Kingswood Meeting House And Sunday School is a Grade II listed building in the Bromsgrove local planning authority area, England. First listed on 11 March 1999. Meeting house. 12 related planning applications.
Kingswood Meeting House And Sunday School
- WRENN ID
- pitched-pier-russet
- Grade
- II
- Local Planning Authority
- Bromsgrove
- Country
- England
- Date first listed
- 11 March 1999
- Type
- Meeting house
- Source
- Historic England listing
Description
The building comprises a meeting house and Sunday school, constructed in 1793 as a Presbyterian meeting house, with significant remodelling occurring around 1860-74 and a Sunday school added later in the 19th century. The construction utilises Flemish bond and Flemish garden wall bond brick, with stone and polychrome brick dressings. The roof is slate, featuring gable ends, with a stone coping to the front gable.
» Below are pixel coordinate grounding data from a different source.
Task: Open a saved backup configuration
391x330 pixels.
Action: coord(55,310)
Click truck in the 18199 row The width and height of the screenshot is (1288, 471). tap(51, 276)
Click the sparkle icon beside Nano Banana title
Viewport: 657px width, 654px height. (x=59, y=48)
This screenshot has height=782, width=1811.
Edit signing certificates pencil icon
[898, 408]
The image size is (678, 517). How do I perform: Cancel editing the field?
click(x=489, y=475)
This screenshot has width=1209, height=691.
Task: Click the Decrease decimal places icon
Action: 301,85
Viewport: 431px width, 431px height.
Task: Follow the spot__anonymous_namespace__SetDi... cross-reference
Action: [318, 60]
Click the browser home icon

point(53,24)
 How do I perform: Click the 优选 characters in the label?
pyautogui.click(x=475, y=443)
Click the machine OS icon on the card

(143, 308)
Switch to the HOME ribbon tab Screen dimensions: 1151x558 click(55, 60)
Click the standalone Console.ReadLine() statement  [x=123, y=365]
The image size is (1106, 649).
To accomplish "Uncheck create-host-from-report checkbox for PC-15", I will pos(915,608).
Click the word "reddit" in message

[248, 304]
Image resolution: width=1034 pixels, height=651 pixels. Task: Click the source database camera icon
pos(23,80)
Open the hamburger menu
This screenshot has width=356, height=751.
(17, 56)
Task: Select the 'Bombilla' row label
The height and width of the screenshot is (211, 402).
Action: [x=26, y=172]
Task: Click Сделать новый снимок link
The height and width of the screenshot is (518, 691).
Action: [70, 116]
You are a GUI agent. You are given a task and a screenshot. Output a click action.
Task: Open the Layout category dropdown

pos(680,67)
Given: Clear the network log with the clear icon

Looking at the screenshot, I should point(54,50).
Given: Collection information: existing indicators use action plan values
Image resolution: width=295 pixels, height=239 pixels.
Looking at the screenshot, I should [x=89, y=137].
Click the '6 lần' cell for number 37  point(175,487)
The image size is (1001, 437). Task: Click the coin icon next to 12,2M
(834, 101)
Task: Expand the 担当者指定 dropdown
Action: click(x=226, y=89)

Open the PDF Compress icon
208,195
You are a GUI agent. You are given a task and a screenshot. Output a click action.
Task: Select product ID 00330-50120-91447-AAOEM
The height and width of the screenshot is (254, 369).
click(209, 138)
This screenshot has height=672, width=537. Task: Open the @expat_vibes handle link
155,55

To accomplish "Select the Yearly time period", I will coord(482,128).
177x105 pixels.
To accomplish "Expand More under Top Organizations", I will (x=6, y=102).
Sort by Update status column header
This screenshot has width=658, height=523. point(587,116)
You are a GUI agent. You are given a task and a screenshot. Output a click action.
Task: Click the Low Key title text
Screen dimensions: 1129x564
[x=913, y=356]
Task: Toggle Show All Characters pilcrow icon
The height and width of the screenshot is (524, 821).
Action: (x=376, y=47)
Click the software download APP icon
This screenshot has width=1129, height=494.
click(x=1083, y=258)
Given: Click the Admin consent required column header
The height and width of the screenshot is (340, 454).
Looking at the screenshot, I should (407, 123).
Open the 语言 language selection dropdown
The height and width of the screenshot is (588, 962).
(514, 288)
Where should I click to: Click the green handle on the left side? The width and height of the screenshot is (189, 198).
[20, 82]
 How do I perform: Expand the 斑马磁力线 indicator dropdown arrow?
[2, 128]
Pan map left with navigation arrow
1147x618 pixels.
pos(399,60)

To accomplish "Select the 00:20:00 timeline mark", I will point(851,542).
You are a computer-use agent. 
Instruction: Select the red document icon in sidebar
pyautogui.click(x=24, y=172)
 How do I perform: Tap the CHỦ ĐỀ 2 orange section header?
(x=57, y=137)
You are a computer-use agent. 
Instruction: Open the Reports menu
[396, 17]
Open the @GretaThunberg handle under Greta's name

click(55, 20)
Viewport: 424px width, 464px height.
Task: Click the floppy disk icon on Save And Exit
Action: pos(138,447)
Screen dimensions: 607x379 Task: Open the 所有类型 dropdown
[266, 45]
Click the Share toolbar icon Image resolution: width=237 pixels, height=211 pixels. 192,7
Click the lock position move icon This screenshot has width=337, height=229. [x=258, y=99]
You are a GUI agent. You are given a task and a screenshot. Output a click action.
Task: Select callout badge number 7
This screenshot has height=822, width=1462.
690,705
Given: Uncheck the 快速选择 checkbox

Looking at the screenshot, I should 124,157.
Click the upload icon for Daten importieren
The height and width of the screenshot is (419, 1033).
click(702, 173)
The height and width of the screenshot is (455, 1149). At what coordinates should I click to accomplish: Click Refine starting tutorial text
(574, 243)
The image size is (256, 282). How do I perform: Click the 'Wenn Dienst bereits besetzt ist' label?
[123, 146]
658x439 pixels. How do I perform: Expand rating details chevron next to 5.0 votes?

The building’s plan consists of a rectangular, almost square, auditorium for the original meeting house, with entrances on the south side. The building was remodelled in a Gothic style between 1860 and 1874, with the addition of a small chancel to the north, and a portico on the south front. The portico incorporates a mausoleum and a small gallery above. A Sunday school was later added to the north, at a right angle to the chancel.
The south front has a wide rendered gable and brick string-courses. A small, gabled, two-storey projection features a two-light plate tracery window on the first floor. Below is a mausoleum with a segmental dog-tooth arch opening and a moulded string-course above a raised roundel. Flanking porches have round arches forming an arcade; inner doorways have pilastered doorcases with panelled reveals and double-panelled doors. The central bay contains a mausoleum with a railed tomb. Above the porches are small plate-tracery rose windows. The east and west sides each incorporate two large two-light Gothic traceried windows. The chancel, at the north end, has triple and double lancet windows. The Sunday school, attached at a right angle to the north of the chancel, possesses large cast-iron frame windows with small panes.
The interior retains panelling from the lower part of the earlier meeting house, including a polygonal pulpit. There are moulded chancel and organ chamber arches, along with an open moulded tie-beam roof structure featuring arch-braces and carved queen- and king-posts. A Gothic balustrade and arch with trefoil pierced spandrels form the small gallery at the south end. Victorian furnishings include pews, a Communion rail, an organ, and patterned floor tiles. Several white marble wall monuments are also present, along with patterned stained glass.
The original meeting house, built around 1708, was damaged during the Sacheverell riots of 1715 and entirely destroyed in the Birmingham riots of 1791, necessitating the construction of the current building in 1793.